The Democratic National Committee Ups Its Data Game for Election 2020
November 3 is here with anticipation and trepidation in not only the US, but throughout the world. The proverbial elephant and donkey have been battling it out for the hearts, minds and votes of the American people on this day for what seems like years. If you believe, as I do, that data changes everything, that surely must apply here.
While complicated, some aspects of the previous Democratic campaign may have been subpar due to a lack of, or erroneous, data. Famously, the Democratic National Committee (DNC) castigated the data operation it inherited that cycle as “crumbling”, “bankrupt”, and “crashing”.
Getting access to voter files and campaign activity proved challenging at best. Without this data available whenever a staffer wanted it, results would be subpar. When every vote mattered that year, it could easily be said this was a difference maker. No doubt the usage demands would have grown in time, as well as the sophistication of that usage. What had worked so well for Obama just 4 years prior now looked dated.
Technology selection was partly blamed.
Data professionals know about obsolescence. Data platforms have a lifespan. Data platforms demand strong maintenance and occasional augmentation and replacement. Today that is manifest as a move to cloud, new approaches to manage the higher levels of data being ingest from new sources and at new levels of granularity, and the need for all data to be under management to support precision in artificial intelligence.
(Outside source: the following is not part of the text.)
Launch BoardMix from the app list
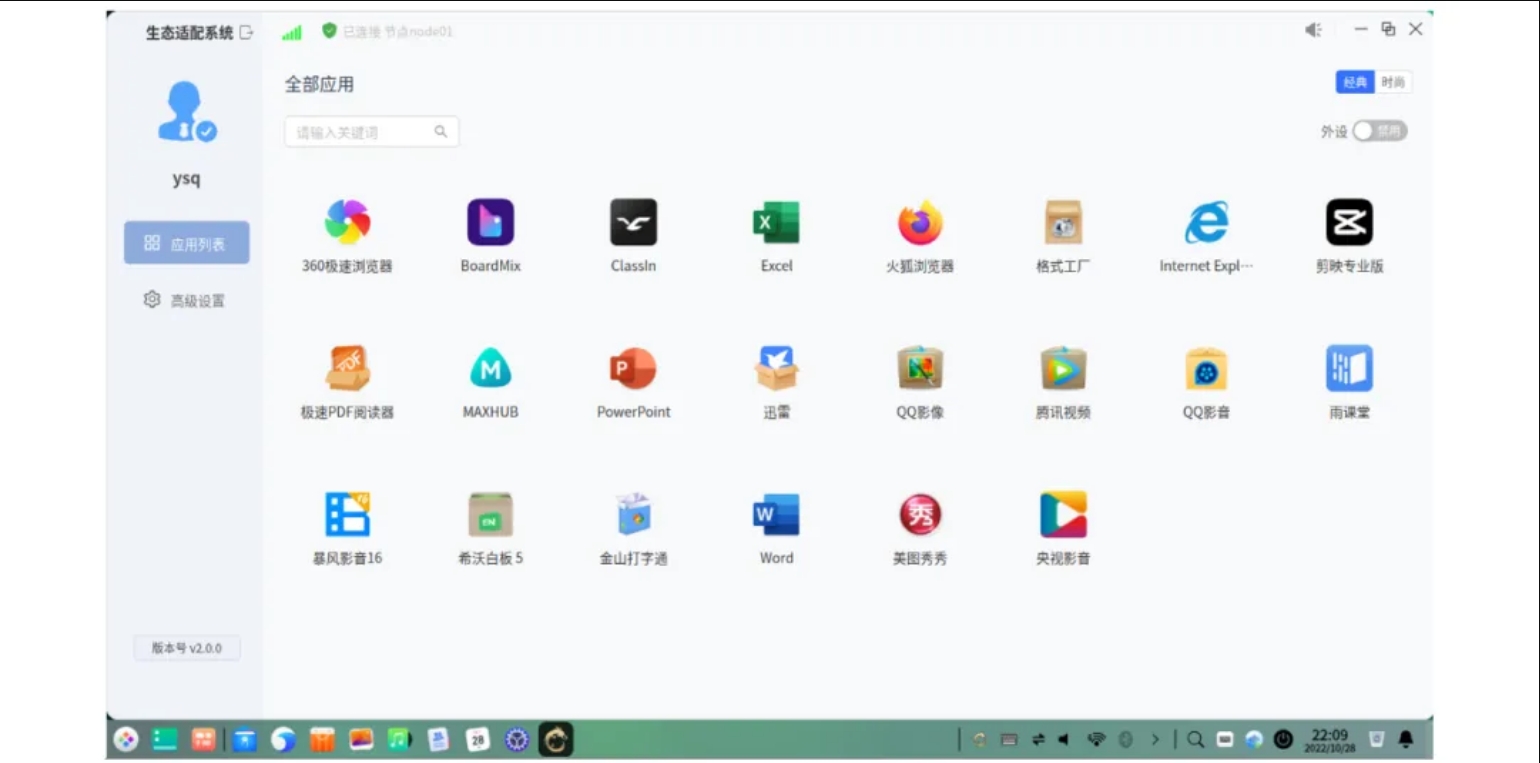This screenshot has width=1540, height=763. pyautogui.click(x=490, y=222)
What we do know about the DNC is that in 2018-9, they moved to the Google BigQuery cloud data warehouse. This move was obviously accompanied by a move to the cloud, a move that would be giving the DNC relief from maintenance demands and access to limitless resources. A move like this was necessary.
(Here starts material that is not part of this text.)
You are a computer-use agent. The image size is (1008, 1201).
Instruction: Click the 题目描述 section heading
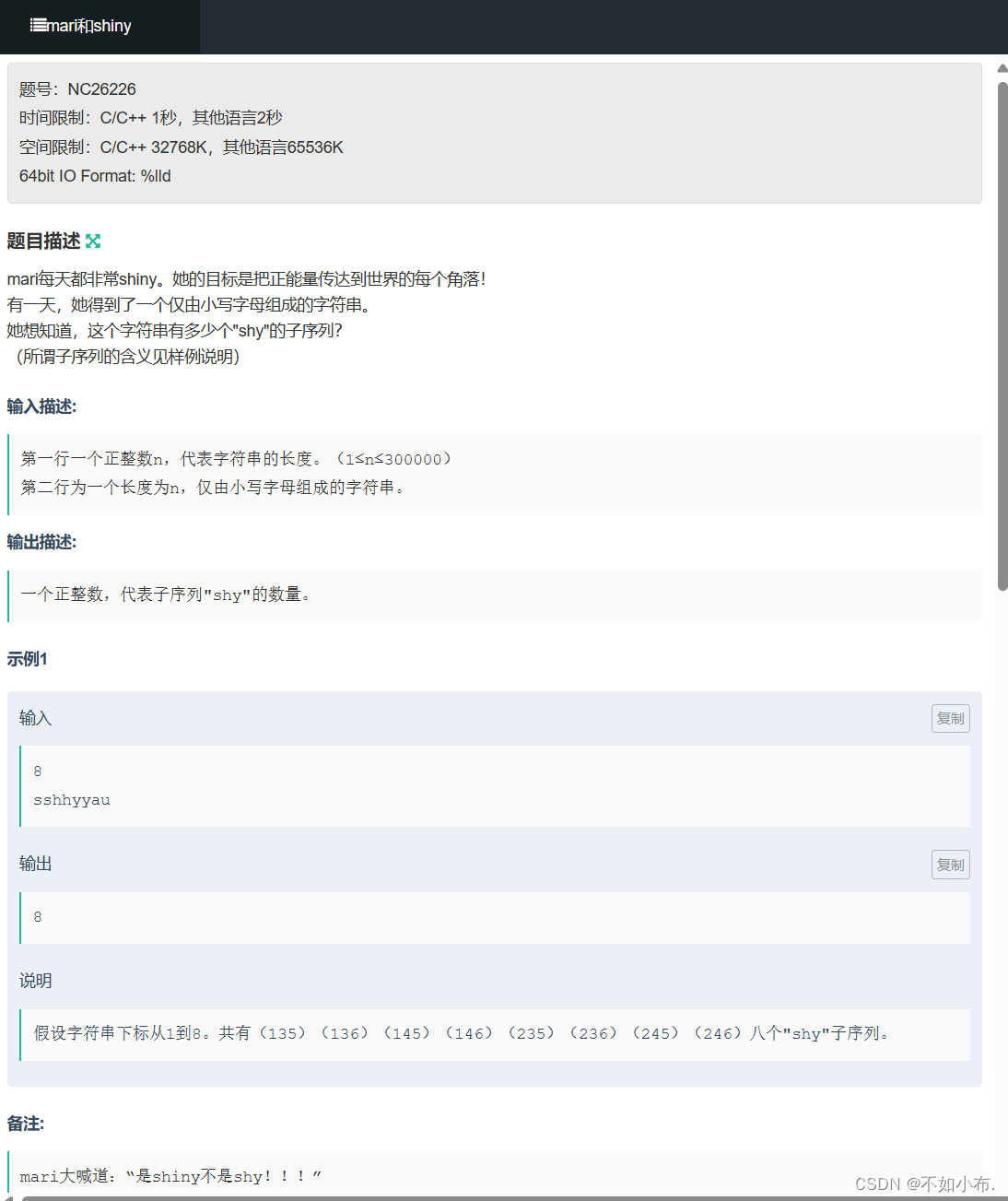(x=44, y=241)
The cloud offers opportunities to differentiate and innovate at a much more rapid pace than ever before. Further, the cloud has been a disruptive technology, as cloud storage enables rapid server deployment, and offers scalability when compared with on-premise deployments.
Google BigQuery has a distinctive approach to cloud analytic databases, with an ecosystem of products for data ingestion and manipulation.
The back end is abstracted. BigQuery acts as a front end to all the Google Cloud storage needed, with all data replicated geographically and Google managing where queries execute. The customer can choose the jurisdictions of their storage according to their safe harbor and cross-border restrictions, although this would not apply to domestic use like the DNC would have.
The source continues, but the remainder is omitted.